EU gets to grips with cyber security

The EU’s cyber security strategy is shifting gears now that key legislation has come into force and the Commission is preparing to start work on a new network code.
Published: Fri 05 Jul 2019

A decentralised grid is more vulnerable to cyber attacks due to the connection of multiple smart devices with much lower security measures than traditional large infrastructure assets. But while cyber attacks often take place across borders, policy responses are predominantly national. The EU is seeking to coordinate efforts and engineer a more holistic approach.  

The Cyber Security Act came into force at the end of June, creating a permanent mandate for the EU Agency for Cybersecurity and presenting new initiatives to further improve EU cyber resilience and response, such as implementing the directive on security of network and information systems (NIS) adopted in July 2016.

Member states have been asked to submit risk assessments to the Commission and cyber security agency by 15th July following a March recommendation on potential threats to the new 5G network. An EU-wide risk assessment is due by 1 October 2019.

The EU’s Smart Grid Task Force will publish a final report on cyber security in the smart grid environment in the Autumn, said a Commission spokesperson. This will be one of the inputs to the creation of a new network code on cyber security, which will take at least another year. In addition, a workshop will be held in the Autumn on certification for energy products. A joint Commission-industry initiative will also be launched to define a “duty of care” principle to reduce product and software vulnerabilities and promote a “security by design” approach for all connected devices.

Cyber security is complicated and takes time as it is a “moving target,” said Frederik Geerts, of the European Commission at a workshop organised by the Council of European Energy Regulators (CEER) last month. Regulators, companies and consumers all have a role to play, he said: 

 

“It’s about technology but it’s also about the way we work, the processes and how everything goes together. Legislation alone is not going to save us and is not going to improve cybersecurity in this world. We need legislation to raise the bar and make security better but everybody needs to work on this. It’s something we will be working on this year and the years to come, it’s for the long run.”

Both power and gas sectors have challenges ahead, but the power market is more complex as its real-time nature can make typical security measures such as encryption or authentication more challenging. Further, the “cascading effect” means a potential power blackout could have serious consequences for other sectors. New technologies and smart devices are connecting with systems that are 20-30 years old and not designed for the way the network is being asked to perform.

The distribution system operator will be the infantry of the energy sector’s cyber security battle, and so regulators and managers must be made aware of the scale of the problem and the resources required to tackle it, speakers emphasized at the CEER meeting.

“The energy system is transitioning, it’s becoming more decarbonised via further electrification. At the same time, it’s becoming more digitalised and more decentralised. And these three elements themselves highlight on the one hand the significance of cyber security and on the other hand the even more important role of DSOs in the future. This is mainly because they will need to deal with a continuously expanding attack surface, which could increase their overall vulnerability to future attacks. CEER’s 2018 cyber security report raises awareness, and contributes to the establishment of a common understanding. These are essential factors to facilitate the acceptance of necessary expenditures and the allocation of funding to respond to the cyber security challenge,” said Ioannis Retsoulis, senior advisor at Eurelectric. 

Increased awareness of the importance of cyber security is welcome, said Frederico Oliveira Da Silva of BEUC, the European Consumer Organisation.
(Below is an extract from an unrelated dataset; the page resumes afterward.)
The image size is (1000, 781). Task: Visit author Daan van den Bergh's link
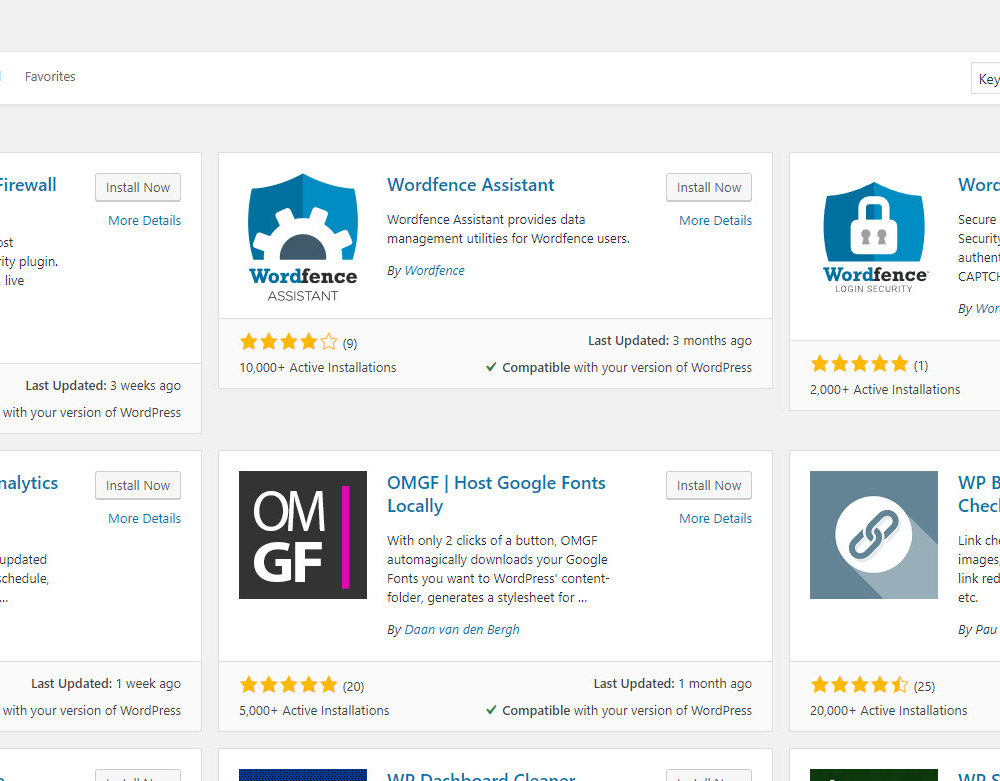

He gave examples of hackers using smart appliances or Internet of Things devices as entry points into otherwise secure systems, such as the widespread Ukrainian malware infection via accounting software, a 2008 incident when the control system of an oil pipeline was accessed through a security camera, information from 40 million credit cards was stolen using an air conditioning system and a casino was attacked through a fish tank.

If smart meters are hacked, something as simple as turning many thermostats to the maximum level could overload the grid, he added. Spending on systems to combat such attacks is essential: “If high level managers do not understand the necessity of cyber security and the changes that it will entail then we are in trouble.”

Challenges ahead include establishing a framework that will balance the need to share data across companies, sectors and borders, while some entities are not allowed to share information as they are designated critical infrastructure operators. All market participants will need to recruit specially trained IT personnel, although many are finding it difficult to hire qualified staff.